I want to share some thoughts on the implications of what’s going on and where we go from here.
How Did We Get Here?
The debt ceiling, also known as the debt limit, is the maximum amount of money that the U.S. Treasury can borrow. Normally, Congress would pass legislation to adjust the debt limit as needed to ensure that we can pay our bills. It has done this 78 times–including three times under President Trump alone!
Regardless of whether you think our government is spending too much or too little, raising the debt ceiling is addressing debts we’ve already incurred—like paying your mortgage or your credit card bill every month.
But driven by extremist Republicans like Marjorie Taylor Greene, Speaker McCarthy is demanding draconian cuts to veterans, education, and just about everything else in exchange for raising the ceiling.

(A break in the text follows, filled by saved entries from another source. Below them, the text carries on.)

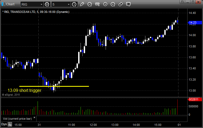Viewport: 203px width, 128px height.
Task: Click the Vol (current price bar) label
Action: (17, 119)
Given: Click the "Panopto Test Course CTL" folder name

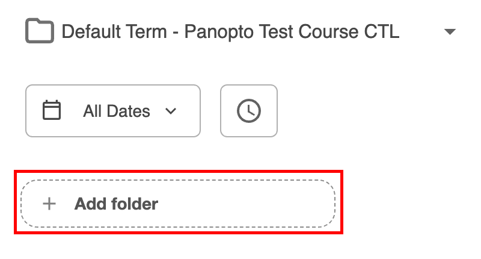Looking at the screenshot, I should (x=292, y=31).
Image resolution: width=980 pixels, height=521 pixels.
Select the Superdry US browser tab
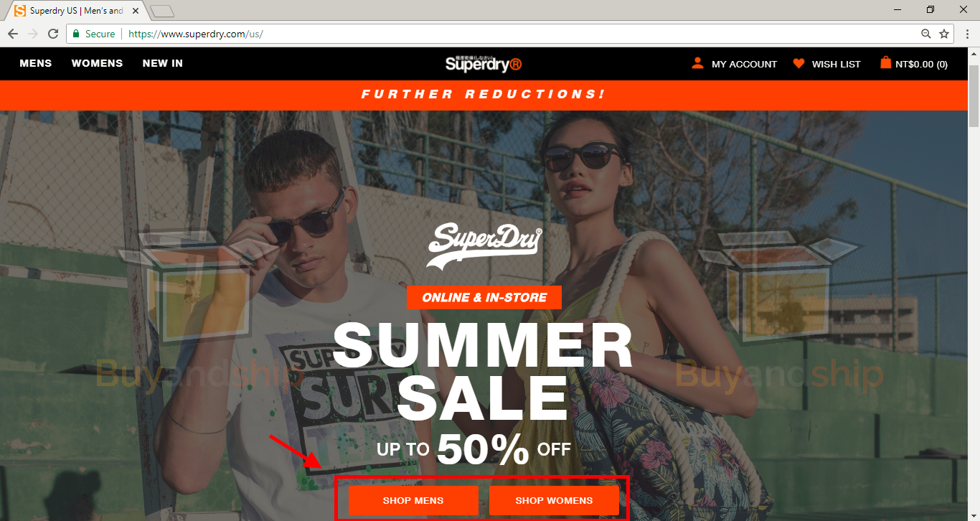click(76, 11)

His cuts are so draconian, they're not even realistic. But the extremists don’t care about facts; they care about scoring political points. And let’s not forget: McCarthy needed Marjorie Taylor Greene’s vote to become Speaker.
Let’s also not forget: Democrats like myself disagreed with Trump’s tax cuts for the wealthiest corporations, but we still raised the debt ceiling to pay for them because it’s the right thing to do for our country to avoid default.

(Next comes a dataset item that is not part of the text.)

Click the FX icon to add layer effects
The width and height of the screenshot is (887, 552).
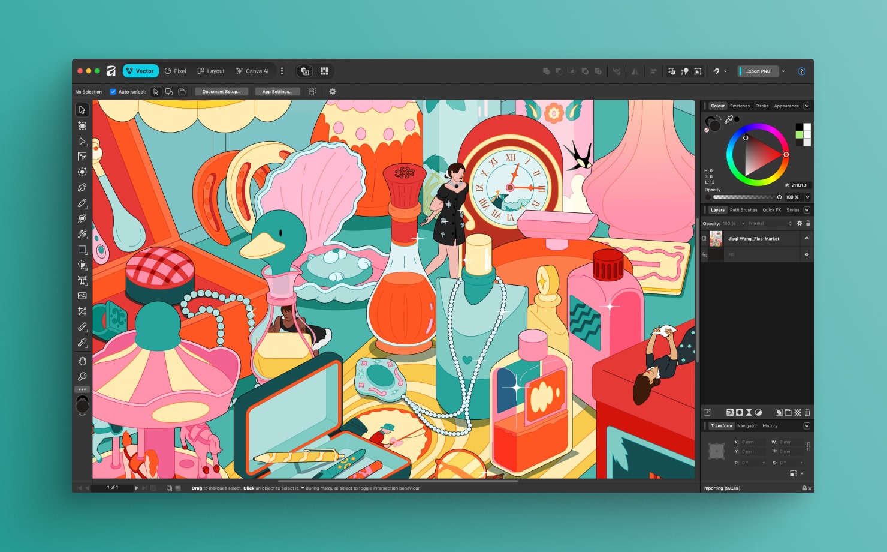[x=729, y=412]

Given House Republicans’ extremist position, the President, Speaker, and Congressional leaders from both parties are now in talks as the estimated default date of early June quickly approaches.
When Is the Right Time to Debate Spending?
The debt ceiling itself is not a tool to reduce spending. We should be having serious debates about spending during the annual appropriations process, when Congress allocates money for the government’s budget–and when the threat of defaulting is not hanging over our heads.
It’s not that different than what we do with our own families: We should think carefully, even have a serious debate, before making any big purchase. But once we’ve bought it, we need to pay the bill.
And if we don’t pay the bill? We wouldn’t expect any bank to trust us with a mortgage or car loan again. That’s why the very faith and credit of our nation is on the line.
Why is this so Dangerous?
Let’s be clear: America should never negotiate on its full faith and credit. The Speaker (and the MAGA Republicans he is beholden to) are setting a dangerous precedent and risking America’s financial health for the sake of their ideological fixations.
Even coming close to a default hurts our economy. In 2011, when the federal government approached a default, stock prices plunged, market volatility spiked, corporate investments declined, and mortgage rates increased. On the whole, both consumer confidence and small-business optimism dropped. All this, before a default had even occurred.
While there is no historical precedent for the U.S. breaching its debt ceiling without Congress taking action, there is broad consensus by economists that a default would cause a lot of damage to the economy and erase the gains made in recent years. Over 7 million Americans could be thrown out of work. In our district alone, defaulting could kill about 8,400 jobs.
I support the President’s position to stand firm on defending America’s financial credibility. This is a fluid situation, and the status of the negotiations could change or stall at any moment.
I recently joined every other House Democrat in signing a “discharge petition,” which would force a vote to raise the debt ceiling cleanly. In order to succeed, though, this action would need at least five signatures from Republicans. It does not yet appear that there are five Republicans who are willing to cross party lines.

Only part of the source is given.